The majority of the British public think the death of former Libyan dictator Colonel Gaddafi will ‘generally make things better’ in the African state over the next few months, our poll has shown, while far fewer say that it will ‘generally make things worse’ and under one in five think that it will ‘make no difference’.

  • 56% of Brits think that the recent death of Colonel Gaddafi will make the situation in Libya generally better
  • Just 13% say Gaddafi’s death will make the situation in Libya worse
  • 17% say his death will make the situation in Libya neither better nor worse (and 14% say they do not know)

Gaddafi’s final hours

The results come in light of last Thursday’s news that the 69-year-old fugitive Colonel Gaddafi had been killed, with grainy images of his bloody body controversially broadcast around the world, finally ending his 42-year-long rule. The corpses of both him and one of his sons were reportedly buried in a ‘secret’ Libyan location earlier today, but the exact circumstances surrounding his death still remain unclear.

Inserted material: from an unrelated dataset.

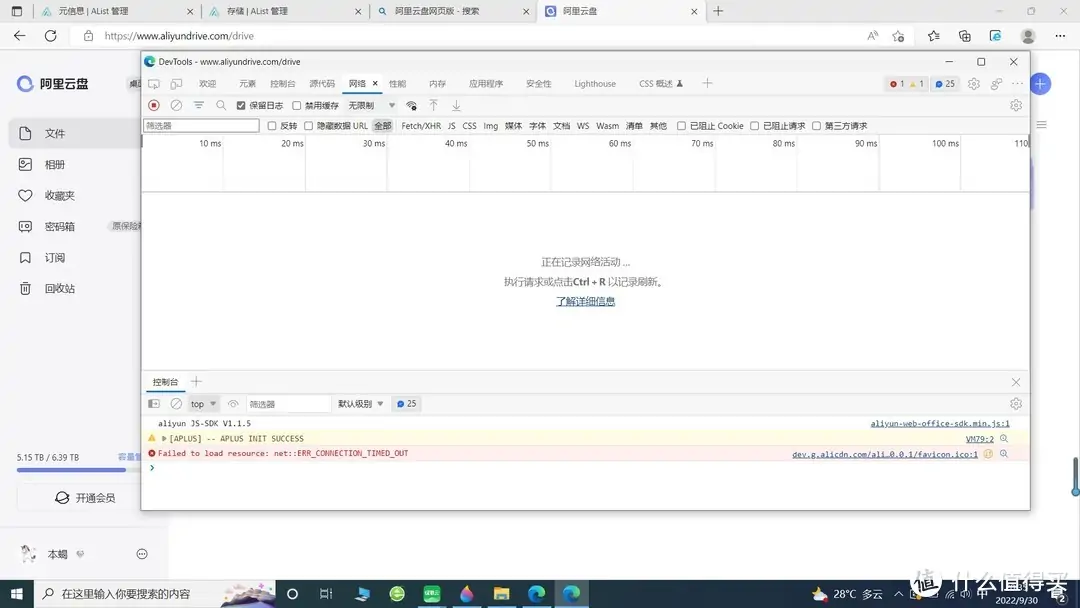Click the network filter input field
The width and height of the screenshot is (1080, 608).
pyautogui.click(x=200, y=125)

The United Nations has called for a full investigation into Gaddafi’s death, with the Human Rights office having voiced concerns that he may have been ‘executed’. The killing has raised questions about the stability of the National Transitional Council and the rebels’ respect for human rights laws.

‘The wounds of the past’

Meanwhile, the chief of the Arab League reportedly told Egyptian state news agency MENA that he was concerned about whether Libya will manage to ‘overcome the wounds of the past and look towards the future away from sentiments of hatred and revenge’.

But amid reports that factions in the hitherto united Libyan rebel forces are beginning to break out, the Libyans and the Western allies who backed the revolt have otherwise indicated their impatience to begin what the United States has called ‘new era’ in democracy, after nine months of sustained conflict.